诸生民怨望君相,不孝二亲,不友兄弟,不信师友,不睦夫妇,不恤贫穷及憎凌辱者,徒七年。甚者,灭身。

《北阴酆都太玄制魔黑律灵书》,简称“黑律”,是北宋末年出现的道教重要律法文献,收录于《道法会元》之中。该律宣称由北极紫微大帝(北帝)掌管,经由张天师传予唐末道士杜光庭,显示出与北极驱邪院律法体系的渊源,可视为对《上清骨髓灵文鬼律》的继承与发展。
“黑律”的编修与北宋酆岳派密切相关,代表人物郑知微、卢埜、徐必大等道士参与其整理与阐释。该派推崇酆都法,强调以严刑峻法制鬼驱邪,其处罚手段较宋代其他鬼律更为残酷,除常见的处斩、灭形外,还包括“铁杖一千”、“铜槌五百”、“死入酆都地狱”等极刑,被称作“严重律”,与《上清骨髓灵文鬼律》之“仁慈律”形成对比。
“酆都总录院”是《北阴酆都太玄制魔黑律灵书》所信奉的天庭机构,修习《北阴酆都太玄制魔黑律灵书》的道士在“酆都总录院”中任法职。

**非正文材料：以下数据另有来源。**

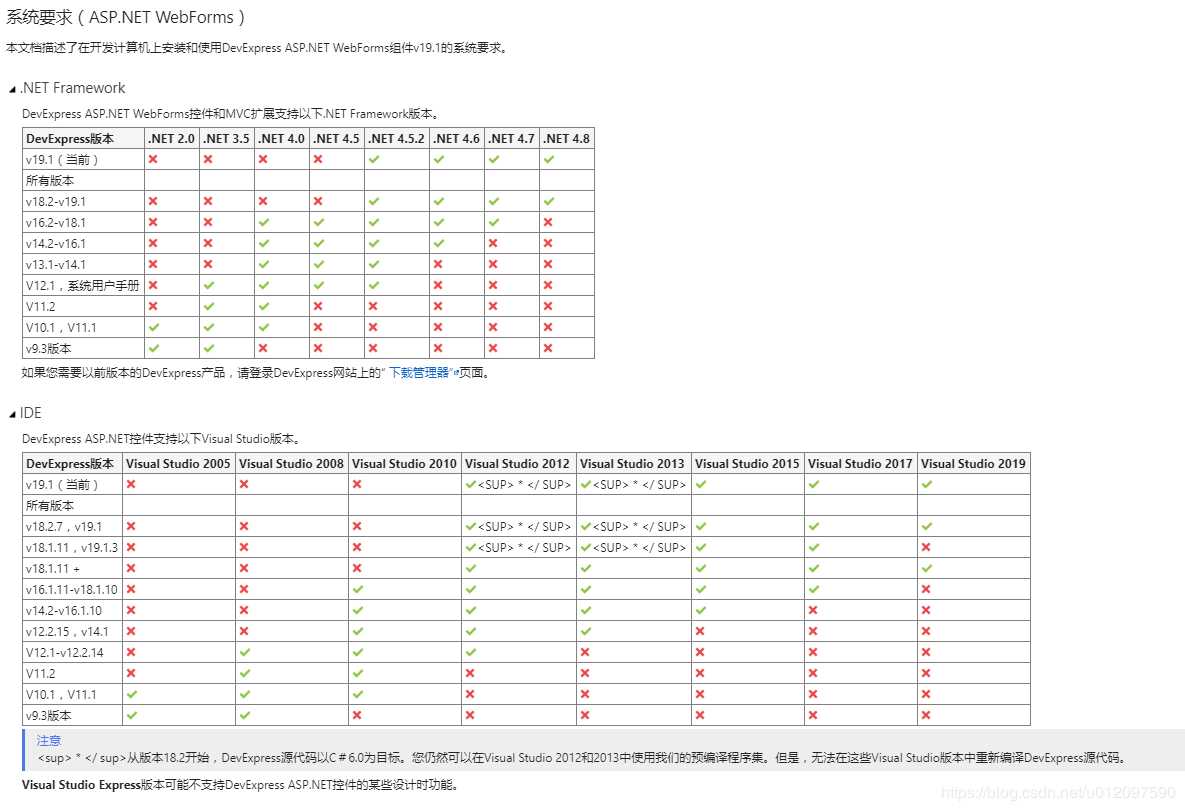Click the 系统要求 (ASP.NET WebForms) page title
The width and height of the screenshot is (1185, 811).
[125, 18]
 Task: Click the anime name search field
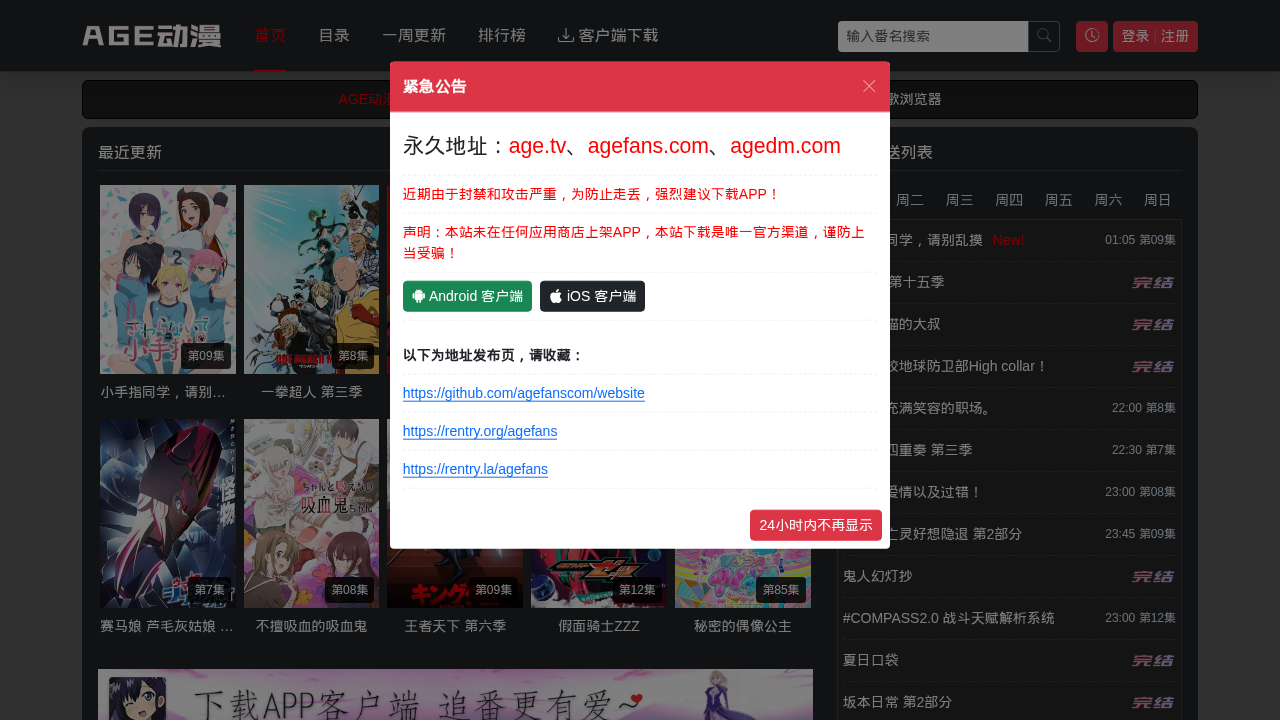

“黑律”在实际使用中具有严格的适用条件,通常仅在鬼神屡犯重罪、它律无法惩处时才可动用,滥用者反而折损阴功、去职落籍。传法者也须经北帝审验三世善恶,清白无过者方可授箓,反映出该律在道德审查和宗教权威上的极高要求。行法实践中,“黑律”与“驱邪院”系统并存。道士依事件严重程度选择上奏机构,一般事务申“北极驱邪院”,重大邪害则奏请“北阴酆都总录院”,体现出层次分明的神学管辖权与仪式分工。
“黑律”的出现,不仅标志着宋代道教律法体系的进一步完善和刑责程度的加剧,也折射出宋代道派融合与仪式实践的现实需求。它既是正一传统与北帝信仰的深化,也是宋以后道教司法神话与世俗刑律紧密结合的典型代表。

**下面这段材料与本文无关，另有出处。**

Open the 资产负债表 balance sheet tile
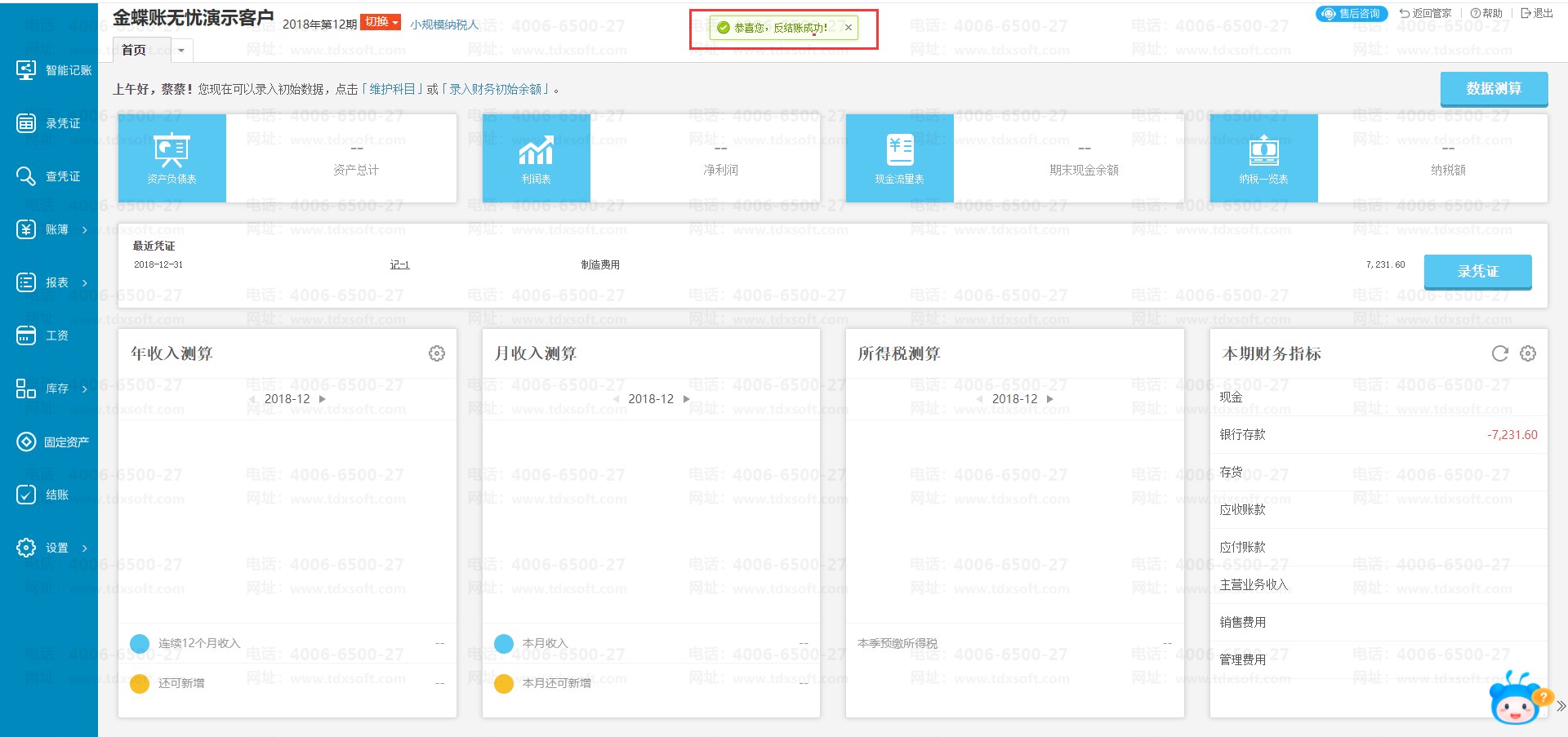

《太上天坛玉格》、《太上混洞赤文女青诏书天律》、《北阴酆都太玄制魔黑律灵书》与《上清骨髓灵文鬼律》属同样的类型,都是应用于行科仪法术中的律文。在宋代包括天心派在内的各符箓道派都非常注重行科仪法术为民众驱邪消灾。因此,与驱邪和消灾等科仪法术有关的鬼律非常盛行。北宋末年以后出现的鬼律则远不止于此,在《北阴酆都太玄制魔黑律灵书》中还提到了“四圣行新律”“天枢行上清律”“神霄玉格”“天坛大法文”“九天大法”文等。